Press Release

Gillibrand-Gibson Provision for Over $50 Million for Nanotechnology Research and Development Passes Full Congress

Dec 15, 2011

Washington D.C. – U.S. Senator Kirsten Gillibrand and Congressman Chris Gibson, members of the Armed Services Committee, announced the National Defense Authorization Act has now passed both chambers of Congress, and includes over $50 million for nanotechnology research and a provision to increase focus on nanotechnology research by the Defense Department, including a study to determine the need for a center for nanotechnology.

A new center would likely be located at the University at Albany’s College of Nanoscale Science and Engineering devoted to research and development of nanotechnology. Albany’s NanoCollege is also well placed to compete for the research funding. Now that the House and Senate have both approved the funding and legislative provision, the bill will be sent to the President for signature.  

“This would be a great investment for the College of Nanoscale Science and Engineering of the University at Albany and our military,” said Senator Gillibrand. “It is critical that nanotechnology research and development is done right here in the U.S. and there is no place better to lead the way than the University at Albany’s College of Nanoscale Science and Engineering. Like other innovations that have made our country competitive, the Defense Department’s innovation can have the additional benefit of spurring commercial investments and helping to sustain a domestic industry that not only serves the Defense Industrial Base but also translates into American competitiveness.” 

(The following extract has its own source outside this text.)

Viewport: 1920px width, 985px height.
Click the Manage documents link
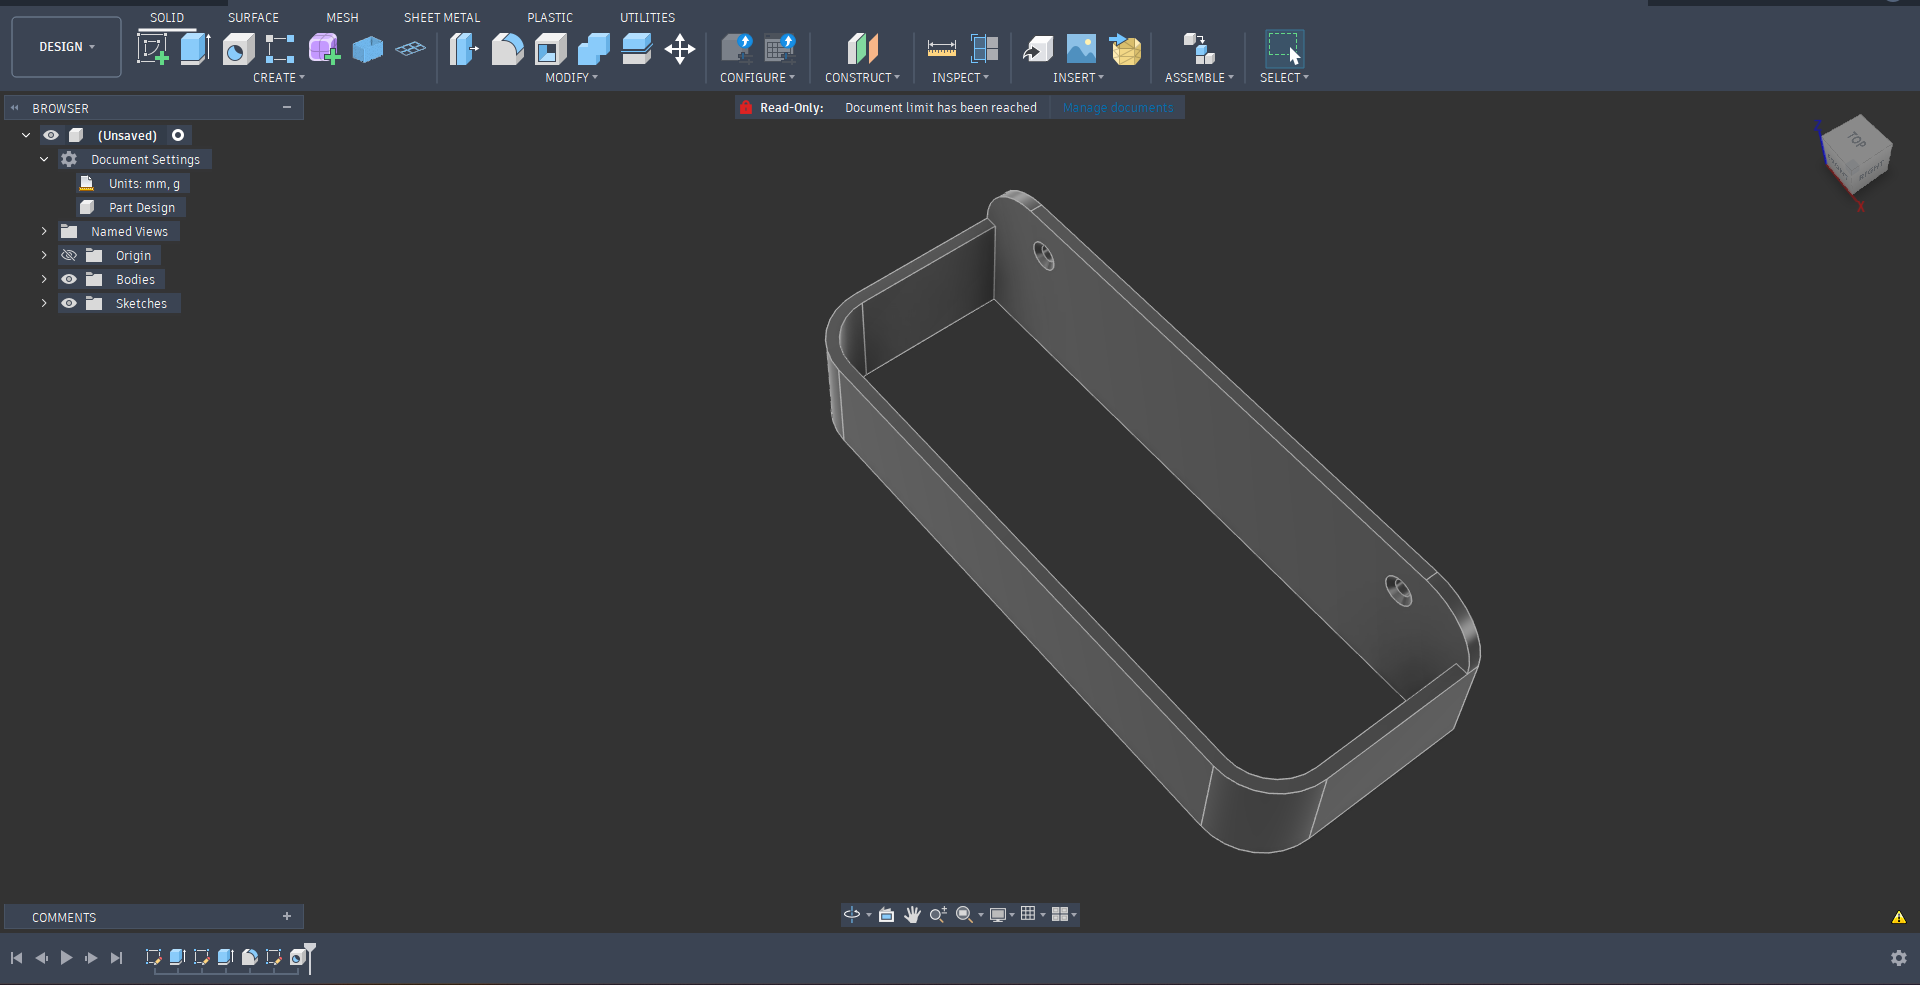pyautogui.click(x=1117, y=108)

“During my 24-year career in the United States Army, I saw firsthand the benefits of nanotechnology for our military.  This is innovation that will make equipment more reliable, more durable, and lighter for our service members to carry.  I was proud to champion this effort in the House-passed bill and appreciate Sen. Gillibrand’s advocacy in the Senate,” said Congressman Gibson.  “By working together on our respective Committees, we’ve given CNSE the opportunity to compete for funding immediately and, perhaps more importantly, required DOD to study establishing a research center devoted solely to nanotechnology in the future.  This designation, which I believe CNSE would be highly competitive for, would only further our region’s reputation as the next Tech Valley, aiding local job creation and private investment.”

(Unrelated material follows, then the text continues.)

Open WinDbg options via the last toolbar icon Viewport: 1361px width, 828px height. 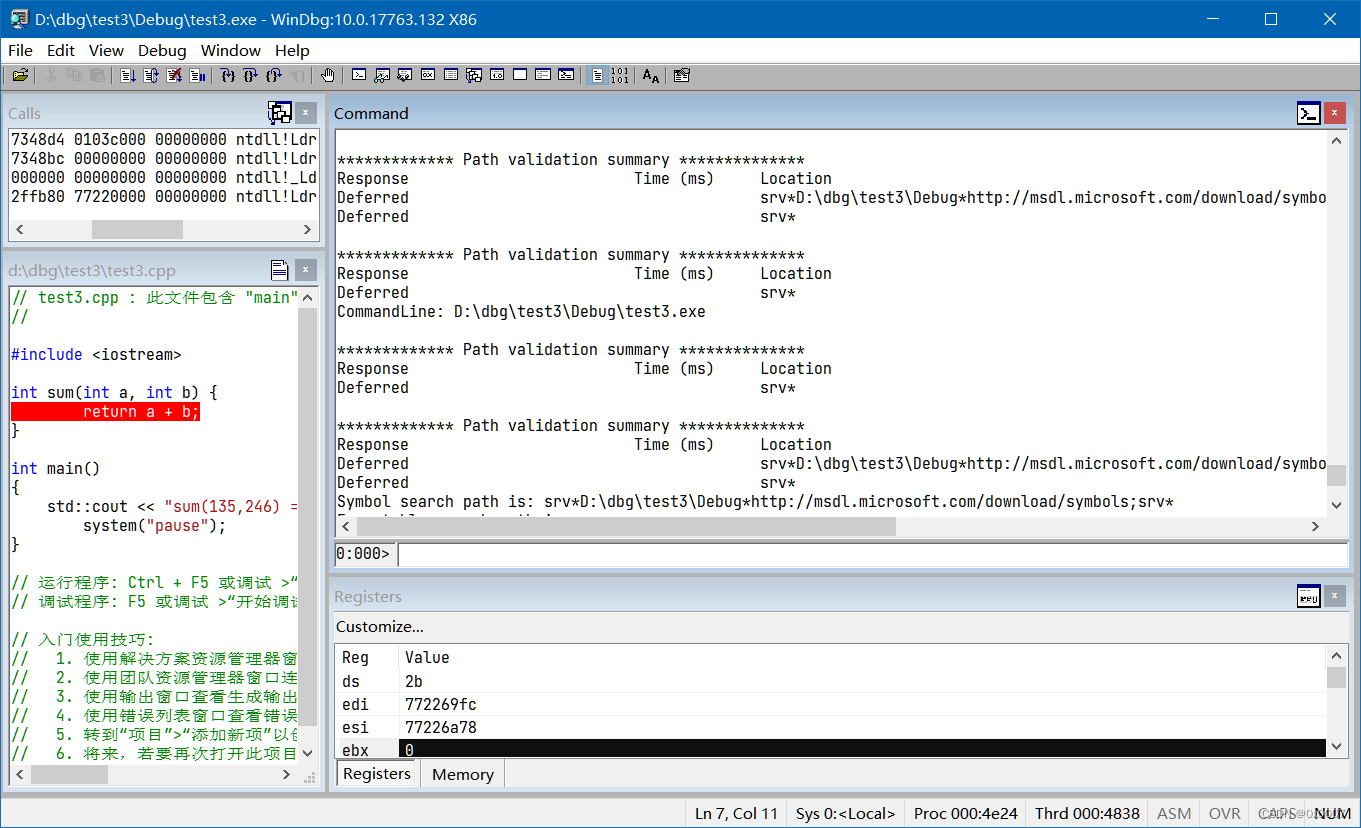681,75
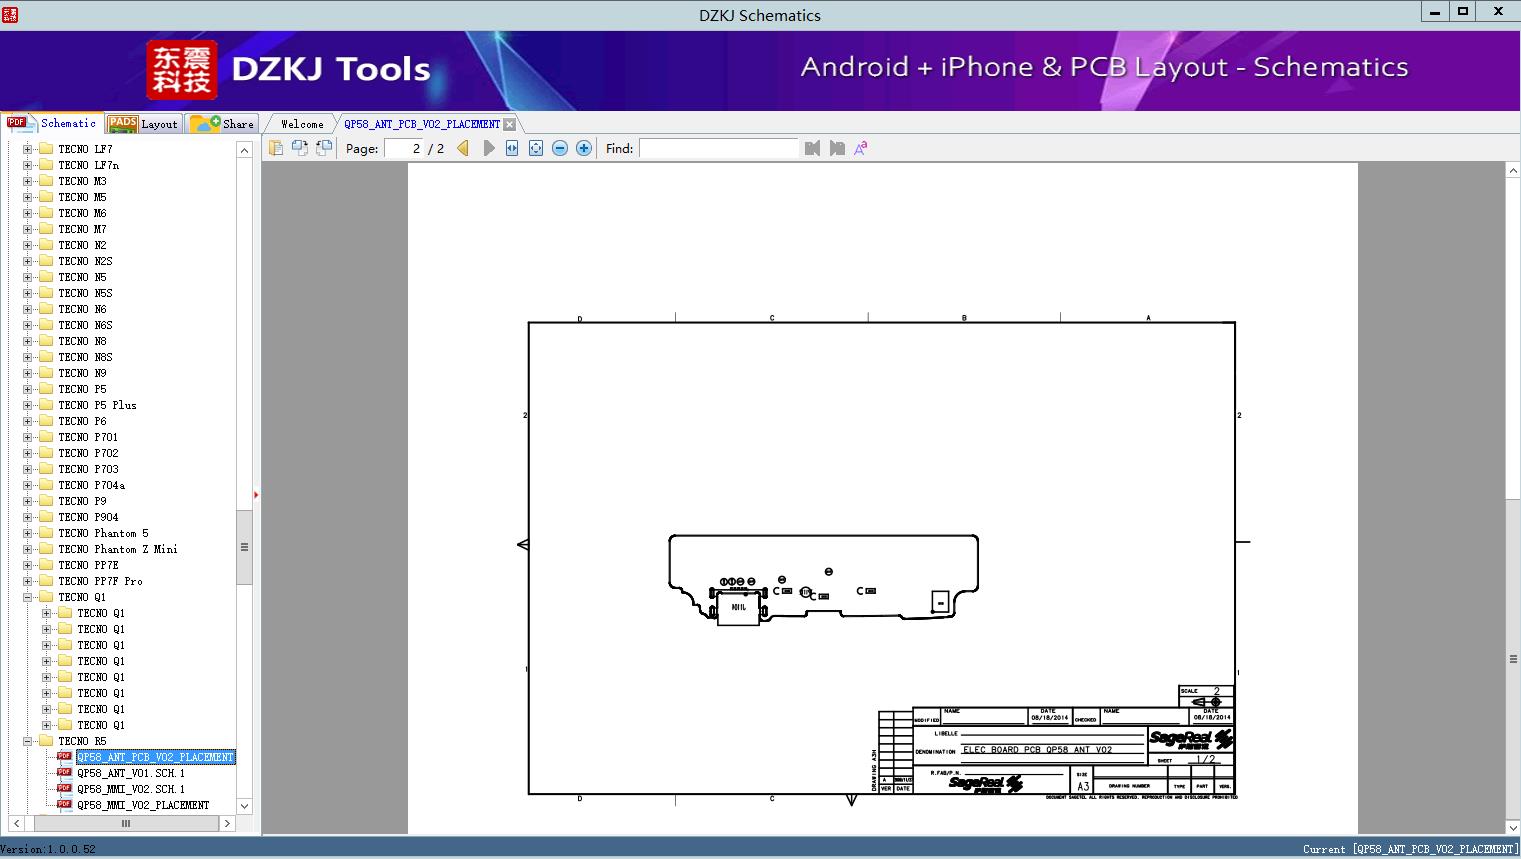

Dr. Alain Kaloyeros, Senior Vice President and CEO of the College of Nanoscale Science and Engineering, said, “On behalf of the UAlbany NanoCollege, I applaud the effective leadership and successful advocacy of Senator Kirsten Gillibrand and Congressman Chris Gibson in providing the Capital Region and New York State with a unique opportunity to leverage its world-class high-tech assets and resources to support the critical mission of safeguarding and protecting our nation’s vital national interests. This is an important milestone, as achieved by Senator Gillibrand and Congressman Gibson, and sets the stage for the designation of the College of Nanoscale Science and Engineering and New York as a national centerpiece for the development of state-of-the-art, nanotechnology-enabled tools that will equip and protect our troops and enable U.S. supremacy in 21st century military technologies. It enables the attraction of significant federal investment to catalyze new high-tech economic development opportunities spurred by New York’s globally recognized nanotechnology economy.” 

A 2010 President’s Council of Advisors on Science and Technology report said that between 2003 and 2008, U.S. public and private investments in nanotechnology only grew at 18 percent per year compared to 27 percent per year throughout the world. While the U.S. is a global leader in nanotechnology, other countries like China are quickly catching up. 

In recent years, China has become increasingly interested in the technology, naming it one of its four “science Megaprojects” that have the central purpose of closing the scientific research gap with the U.S. by 2020. Chinese nanotechnology patents have already surpassed the number of U.S. applications, and researchers have estimated that the Chinese government has already invested $400 million from 2002 to 2007 in the technology, with that funding expected to rise considerably in the coming years.